With a half smile of amused contempt for the transparent evasions and absurdities of everyone he interrogates, the inspector tells them that a certain young working-class woman has taken her own life by drinking disinfectant; with ruthless calm, showing her photograph to each of the characters in turn, he elicits their own guilty association with her. Every single person has something to hide, and something therefore to admit – their own part in the group-guilt of arrogance, hypocrisy and heartlessness, perhaps especially the puce-faced Birling himself, who begins the drama by blustering that of course there will be no war (although that was perhaps more of an upper-class attitude of the 1930s rather than 1912).

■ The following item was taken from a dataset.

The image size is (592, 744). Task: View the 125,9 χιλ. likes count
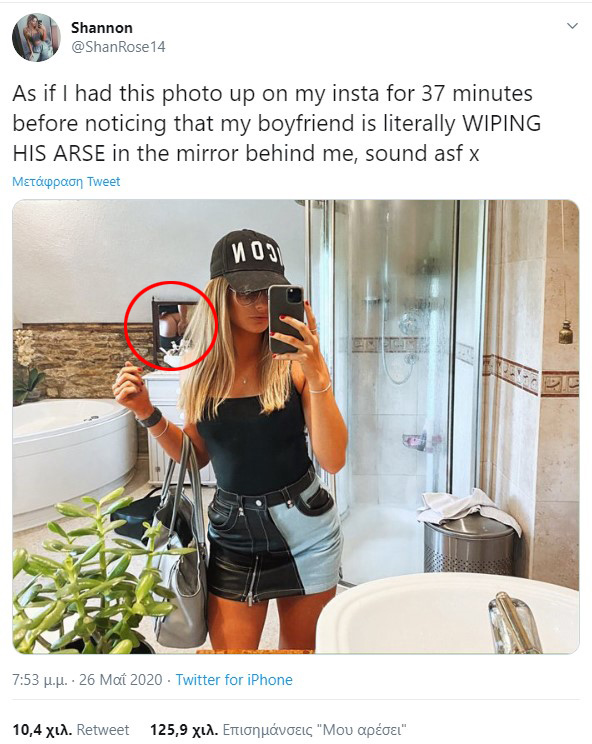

The woman herself is Eva Smith (Jane Wenham), once a factory girl in Birling’s works, who was progressively destroyed by everyone there, reduced to wretchedness by their general cruelty, snobbery and moral cowardice. What has to be borne in mind is that in 1912, as in 1954 when this film was made, suicide was a criminal offence; survivors, incredibly, could be prosecuted. For those who did not survive, acquaintances and associates of the dead person might be tainted with some complicity and a police inspector was indeed entitled to ask questions and spread fear.
And so the inspector confronts everyone with their own behaviour and their own smugness, he lays bare their caste selfishness and conceit. (Priestley’s stage comedy When We Are Married from 1934, filmed in 1943, does very much the same sort of thing, though on a lighter note.) The drawing-room spectacle is interspersed with an elegant pattern of flashbacks showing us everyone’s awful history with Eva in five well-crafted mini-backstory dramas; An Inspector Calls almost looks like a very closely knit portmanteau picture.
Of course, it’s possible to argue that in showing the younger generation as the morally astute figures present, Priestley effectively goes a little bit easier on these people than he thinks, but what emerges very strongly is that Eva infuriates her elders and betters with outspokenness; she speaks up courageously for herself and they find it intolerable, which creates an unbearable new layer of irony when Eva refuses to name the young man who has got her pregnant. At 80 tightly wound minutes, it is a brilliantly constructed piece of work.
• An Inspector Calls is on digital platforms, Blu-ray, 4K UHD and DVD from 7 October.